わたしたちの体験の中に、このようなことがあるでしょうか。頑張っても物事がうまく
いかず、疲れ、失望しかけたときに、それでもイエスの言葉に励まされてもう一度やって
みたら、思わぬ良い結果が生じた、というような体験です。わたしたちにとっての「沖に
漕ぎ出して網を降ろし、漁をしなさい」とは、どんな時のどんな言葉でしょうか?
(3) 不思議な大漁を見たシモン・ペトロは、「主よ、わたしから離れてください。
わたしは罪深い者なのです」と叫びます。
「主」
(ギリシア語の「キュリオスkyrios」)は
新約聖書の中で旧約を引用するとき、神について使う言葉です。
「イスラエルの全家は、は
っきり知らなくてはなりません。あなたがたが十字架につけて殺したイエスを、神は主と
し、またメシアとなさったのです」(使徒言行録2章36節)。これはペンテコステ(五旬祭、
聖霊降臨の日)のペトロの説教の結びの言葉です。ペトロはイエスの死と復活をとおして、
イエスが神の子であり、神と等しい方であることを確信することになります。しかし、こ
の最初の出会いの時から、そのことは予感されているのです。
ペトロはイエスの神的な力を感じて、
「わたしから離れてください」と言います。神は聖
なる方であり、その神に近づくと、罪深い者である人間はその聖性に耐え切れずに滅びて
しまう、と考えられていました。この日のミサの第一朗読で読まれるイザヤの言葉も同様
です。
「災いだ。わたしは滅ぼされる。わたしは汚(けが)れた唇の者。汚れた唇の民の中に住
む者。
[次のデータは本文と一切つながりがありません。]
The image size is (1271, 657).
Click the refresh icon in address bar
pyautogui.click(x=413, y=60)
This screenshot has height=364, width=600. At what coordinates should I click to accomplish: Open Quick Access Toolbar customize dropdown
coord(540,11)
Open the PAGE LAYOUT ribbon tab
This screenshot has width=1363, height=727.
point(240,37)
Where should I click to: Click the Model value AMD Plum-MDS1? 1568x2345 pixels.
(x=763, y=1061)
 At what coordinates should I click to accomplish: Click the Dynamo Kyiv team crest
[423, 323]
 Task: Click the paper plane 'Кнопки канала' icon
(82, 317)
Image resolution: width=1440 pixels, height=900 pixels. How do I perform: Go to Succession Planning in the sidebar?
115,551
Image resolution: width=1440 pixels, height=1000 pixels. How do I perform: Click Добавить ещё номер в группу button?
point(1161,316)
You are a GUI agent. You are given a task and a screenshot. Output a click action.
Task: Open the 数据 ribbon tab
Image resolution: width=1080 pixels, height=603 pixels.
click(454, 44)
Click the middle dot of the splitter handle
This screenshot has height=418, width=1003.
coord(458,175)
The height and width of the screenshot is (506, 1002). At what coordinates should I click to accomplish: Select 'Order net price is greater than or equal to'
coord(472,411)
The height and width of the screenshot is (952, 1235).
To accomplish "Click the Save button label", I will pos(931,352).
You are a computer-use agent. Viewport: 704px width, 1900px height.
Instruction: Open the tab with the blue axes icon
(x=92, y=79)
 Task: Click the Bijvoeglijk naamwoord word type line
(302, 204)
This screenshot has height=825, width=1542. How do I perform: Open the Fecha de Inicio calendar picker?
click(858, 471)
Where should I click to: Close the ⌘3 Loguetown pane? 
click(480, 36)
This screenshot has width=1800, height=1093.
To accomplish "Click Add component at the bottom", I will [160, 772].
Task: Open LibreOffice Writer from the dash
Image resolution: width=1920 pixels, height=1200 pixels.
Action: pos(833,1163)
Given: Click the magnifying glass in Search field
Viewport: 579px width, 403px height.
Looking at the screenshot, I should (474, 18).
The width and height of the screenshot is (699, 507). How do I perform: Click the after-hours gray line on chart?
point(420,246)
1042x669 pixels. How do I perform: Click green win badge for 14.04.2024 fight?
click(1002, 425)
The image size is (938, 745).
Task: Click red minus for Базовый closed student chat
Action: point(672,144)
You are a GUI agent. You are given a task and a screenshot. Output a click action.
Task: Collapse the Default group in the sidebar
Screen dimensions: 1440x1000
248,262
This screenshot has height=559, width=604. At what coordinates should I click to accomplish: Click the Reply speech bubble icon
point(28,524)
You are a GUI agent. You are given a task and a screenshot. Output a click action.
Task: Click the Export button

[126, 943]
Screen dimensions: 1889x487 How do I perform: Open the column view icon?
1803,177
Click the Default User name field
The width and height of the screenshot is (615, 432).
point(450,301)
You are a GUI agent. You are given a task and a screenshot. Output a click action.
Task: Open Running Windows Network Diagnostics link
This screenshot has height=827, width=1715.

しかも、わたしの目は/王なる万軍の主を仰ぎ見た」(イザヤ6章5節)。
(4) そんなペトロに向かって、イエスは「恐れることはない。今から後、あなたは
人間をとる漁師になる」(10節)と言われます。イエスは罪深い人間を滅ぼすためにではな
く、その罪をゆるすために来られました。
「罪」とは「神から離れること」です。イエスは
神の子として、人が神に立ち返り、神との親しさを取り戻すこと(これが「罪のゆるし」で
す)のためにこそ世に来られたのです。
ペトロには使命が与えられます。
「人間をとる漁師」は直訳では「人間を生け捕りにする
者」です。ここには人を「まことの命へと導き入れる」というニュアンスがあるのでしょ
うか。そして、この「不思議な大漁」の出来事は、これからの弟子たちの活動の実りの豊
かさを暗示しているとも言えるのでしょう。なお、この10節の言葉はペトロ一人に向かっ
て語られていますが、11節の「彼ら」にはもちろんヤコブとヨハネも含まれています。
「す
べてを捨てて」はイエスに従う者の典型的、理想的な姿と考えられます。
(5) 不思議な大漁の話は、ヨハネ21章にもあります。これは復活したイエスと弟子た
ちとの出会いの物語です。時期や細部はずいぶん異なりますが、夜中にガリラヤ湖で漁を
しても何も獲れなかったペトロたちが、イエスの言葉に従って網を下ろすとたくさんの魚
が獲れたという点では共通しています。2回同じような出来事があったのでしょうか。1つ
の共通の伝承(言い伝え)があって、2つの福音書それぞれが別の仕方で伝えているのでしょ
うか。いずれにせよ、この2つの箇所から、福音の物語が2000年前の物語であると同時
に、今のわたしたちと復活したイエスとの出会いの物語でもあると感じることができ
るのではないでしょうか。そのような物語としてきょうの福音を味わいたいものです。